3. Fine-tuning the Model

Finetuning AI models for better performance involves loading the model, preparing it for training, and running the training process.

  • Model Loading: A smaller model (e.g., 4B parameter Quen model) is loaded for fine-tuning. Max sequence length should be set appropriately (e.g., 32,000) [23:16:00].
  • Applying LoRA Adapters: To save VRAM and train efficiently, LoRA (Low Rank Adapters) are applied to specific parts of the model (e.g., attention modules, MLP layers). This means only a small percentage of parameters are trained, while the main weights remain frozen [23:50:00].
  • Training Parameters:
    • Batch Size: Often set to one due to VRAM limitations, though larger batch sizes (e.g., 32) are ideal for smoother training [28:34:00].
    • Epochs: Often trained for a single epoch with a small dataset [28:48:00].
    • Learning Rate: Relatively high for small models [28:58:00].
    • Optimizer: AtomW 8-bit optimizer can be used to save VRAM [29:03:00].
  • Manual Traces vs. RL: It’s highly recommended to start with supervised fine-tuning (SFT) using curated manual traces before considering reinforcement learning (RL) methods like GRPO. High-quality SFT data can significantly speed up subsequent RL training by ensuring the model generates useful traces early on [32:00:00].
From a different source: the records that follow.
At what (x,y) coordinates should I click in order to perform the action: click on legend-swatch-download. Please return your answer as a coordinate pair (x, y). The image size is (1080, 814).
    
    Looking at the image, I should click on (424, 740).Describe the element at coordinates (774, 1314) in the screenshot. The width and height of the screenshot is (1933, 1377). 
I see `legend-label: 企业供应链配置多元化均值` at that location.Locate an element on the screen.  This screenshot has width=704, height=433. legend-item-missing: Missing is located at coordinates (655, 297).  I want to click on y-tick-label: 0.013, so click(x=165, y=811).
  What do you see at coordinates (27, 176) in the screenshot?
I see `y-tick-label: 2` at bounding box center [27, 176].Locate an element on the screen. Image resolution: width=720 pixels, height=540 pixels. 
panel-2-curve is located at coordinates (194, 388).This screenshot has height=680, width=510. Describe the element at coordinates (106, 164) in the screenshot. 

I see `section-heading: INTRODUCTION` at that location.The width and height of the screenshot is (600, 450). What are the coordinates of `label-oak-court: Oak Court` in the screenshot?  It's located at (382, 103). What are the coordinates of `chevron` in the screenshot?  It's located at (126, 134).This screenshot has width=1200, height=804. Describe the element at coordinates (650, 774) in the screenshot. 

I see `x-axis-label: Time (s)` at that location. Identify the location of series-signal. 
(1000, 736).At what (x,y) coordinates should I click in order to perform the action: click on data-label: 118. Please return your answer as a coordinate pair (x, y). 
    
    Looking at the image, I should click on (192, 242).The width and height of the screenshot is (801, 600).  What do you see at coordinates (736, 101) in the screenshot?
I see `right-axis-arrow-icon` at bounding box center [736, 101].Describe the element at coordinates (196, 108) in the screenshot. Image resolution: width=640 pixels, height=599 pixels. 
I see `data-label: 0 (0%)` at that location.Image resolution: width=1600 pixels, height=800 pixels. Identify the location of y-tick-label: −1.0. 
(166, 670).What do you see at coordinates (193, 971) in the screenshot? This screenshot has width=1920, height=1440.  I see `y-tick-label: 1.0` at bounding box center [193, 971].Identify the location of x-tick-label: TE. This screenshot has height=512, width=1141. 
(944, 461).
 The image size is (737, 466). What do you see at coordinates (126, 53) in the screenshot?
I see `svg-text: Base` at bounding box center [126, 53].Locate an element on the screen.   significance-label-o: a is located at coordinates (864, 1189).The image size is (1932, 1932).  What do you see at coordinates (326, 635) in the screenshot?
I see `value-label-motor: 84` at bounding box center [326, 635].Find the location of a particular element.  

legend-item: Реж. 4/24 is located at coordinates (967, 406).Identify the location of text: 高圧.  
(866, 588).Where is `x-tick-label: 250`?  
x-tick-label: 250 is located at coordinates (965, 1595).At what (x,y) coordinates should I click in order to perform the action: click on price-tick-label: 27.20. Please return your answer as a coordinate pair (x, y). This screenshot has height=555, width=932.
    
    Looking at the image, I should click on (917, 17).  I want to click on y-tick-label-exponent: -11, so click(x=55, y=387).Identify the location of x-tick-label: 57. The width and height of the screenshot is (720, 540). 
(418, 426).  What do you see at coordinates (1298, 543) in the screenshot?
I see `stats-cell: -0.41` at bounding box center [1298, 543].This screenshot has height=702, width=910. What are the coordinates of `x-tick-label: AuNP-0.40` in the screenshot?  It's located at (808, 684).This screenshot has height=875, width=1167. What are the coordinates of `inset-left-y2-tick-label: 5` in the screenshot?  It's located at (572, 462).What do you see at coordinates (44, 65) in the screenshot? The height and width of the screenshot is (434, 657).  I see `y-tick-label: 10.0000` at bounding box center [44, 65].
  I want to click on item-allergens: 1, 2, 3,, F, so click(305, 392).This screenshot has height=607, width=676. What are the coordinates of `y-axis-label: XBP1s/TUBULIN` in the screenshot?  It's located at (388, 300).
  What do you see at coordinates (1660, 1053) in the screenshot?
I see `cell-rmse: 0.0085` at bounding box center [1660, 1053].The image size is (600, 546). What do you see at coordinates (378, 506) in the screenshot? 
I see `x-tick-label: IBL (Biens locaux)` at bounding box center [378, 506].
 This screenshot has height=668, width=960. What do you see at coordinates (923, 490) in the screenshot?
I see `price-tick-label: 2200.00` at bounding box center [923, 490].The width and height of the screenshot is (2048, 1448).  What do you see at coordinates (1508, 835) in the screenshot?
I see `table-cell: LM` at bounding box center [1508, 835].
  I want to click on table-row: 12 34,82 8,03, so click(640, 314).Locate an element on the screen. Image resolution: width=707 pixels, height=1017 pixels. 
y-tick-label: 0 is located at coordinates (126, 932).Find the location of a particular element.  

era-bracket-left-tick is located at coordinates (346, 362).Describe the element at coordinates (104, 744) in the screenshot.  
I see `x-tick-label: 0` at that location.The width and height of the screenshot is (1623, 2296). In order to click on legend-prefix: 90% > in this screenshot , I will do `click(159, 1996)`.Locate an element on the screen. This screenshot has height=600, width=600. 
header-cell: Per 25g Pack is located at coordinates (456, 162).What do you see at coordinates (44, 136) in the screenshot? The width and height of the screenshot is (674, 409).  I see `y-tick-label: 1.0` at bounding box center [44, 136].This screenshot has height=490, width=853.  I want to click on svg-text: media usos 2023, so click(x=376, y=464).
4. Evaluation and Deployment

  • Pre- and Post-Finetuning Inference: Run inference on the model before and after fine-tuning to observe performance changes, especially on multi-step tasks where smaller, untrained models typically struggle [25:54:00].
  • Model Saving and Pushing: After training, the fine-tuned model and tokenizer can be saved and pushed to Hugging Face Hub, optionally merged to 16 bits [30:30:00]. This allows direct deployment of the fine-tuned model as an inference endpoint by simply updating the model name in the RunPod configuration [30:46:00].
  • Advanced Evaluation: For more robust evaluation, a dedicated evaluation set (hundreds of traces), and logging with TensorBoard are recommended [31:05:00].

Resources

All materials for this workshop are available online in the Trellis Research AI Worlds Fair 2025 GitHub repository, specifically in the MCP agent fine-tune folder [00:45:00]. Further details on setting up custom MCP servers can be found in other Trellis Research YouTube videos [35:11:00].